日本とは違う?タイの就活事情
バンコック駐在員事務所
吉田 恭脩
先日、日本の大学生の方とお話をする機会があり、就職活動の話題になりました。日本では、ある時期を境に就職活動が一斉にスタートする「新卒一括採用」が一般的ですが、これは世界的には特殊なケースであるということを、しばしば耳にします。
では、タイの就活事情はどうなっているのだろうかと疑問に思い、調べてみることにしました。
日本においては、大学生では3回生頃から4回生の夏にかけて就職活動を行い、インターンシップや企業説明会への参加、エントリーシートの提出・試験・面接等を通じて内定を得るのが一般的ですが、タイの企業は通年で新卒採用を行っているため、学生は自身のペースで卒業後に本格的な就職活動を開始することが一般的です。そのため、日本のような入社式もなければ、一斉での新入社員研修もありません。
余談ですが、タイの国立大学の卒業式には王族関係者がご参列され、卒業生一人ひとりに直接、卒業証書を授与されるという慣習があるため、スケジュール上の都合により、卒業式は実際に卒業してから数ヵ月後に開催されることが通常です。
タイ最難関とされる「チュラロンコン大学」
また選考において、日本では個人の努力や学歴が重視される傾向にありますが、タイでは縁故者の紹介や推薦が強い影響力を持っています。
さらに、タイでは学生がアルバイトをすることは一般的でないこともあって、就業体験を持つ学生が少ないことから、日本以上にインターンシップの経験が重視される傾向にあります。
このインターンシップという点においては、タイ最大の財閥であるCPグループの傘下で、セブンイレブンを運営しているCP ALLが経営する大学、「パンヤピワット経営大学」が注目を集めており、弊所でも実際にお話を伺ってきました。
「パンヤピワット経営大学」
パンヤピワット経営大学では、卒業後に即戦力として働くための教育を徹底しており、1回生からインターンシップがカリキュラムに組み込まれています。
もともとはCP ALLがセブンイレブンの人材を育成するために設立されましたが、現在では、他の企業もスポンサーとなり、卒業後に一定期間働いてもらう条件で奨学金を提供しています。企業側にとっては、学生はインターンシップを通じて仕事を覚えるため、入社後に一から教育を行う必要がなく、学生側にとっても、仕事の内容や雰囲気を入社前に実際に経験できるため、ミスマッチが少ないというメリットは大きいようです。

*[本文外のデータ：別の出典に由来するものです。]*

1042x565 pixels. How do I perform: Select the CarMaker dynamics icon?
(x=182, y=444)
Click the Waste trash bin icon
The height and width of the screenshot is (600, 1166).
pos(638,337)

そして、就職先については、Work Venture社が毎年公表している「若者が就職したい企業ランキング TOP50」によると、外資系企業やタイの大手財閥企業が特に人気を集めています。この点においては、日本同様、給与・福利厚生・グローバルなキャリア形成・雇用の安定性といった点がキーワードとなっているようです。
加えて、旅行会社等も外国語スキルを活かして活躍する機会が豊富なため、観光業が主要産業であるタイでは人気の就職先となっています。
出所:Work Venture社「TOP 50 COMPANIES IN THAILAND 2024」
タイで用いられている通年採用は欧米でも主流であり、時代の変化とともに、日本の就活事情が大きく様変わりするのもそう遠い将来ではないのかもしれません。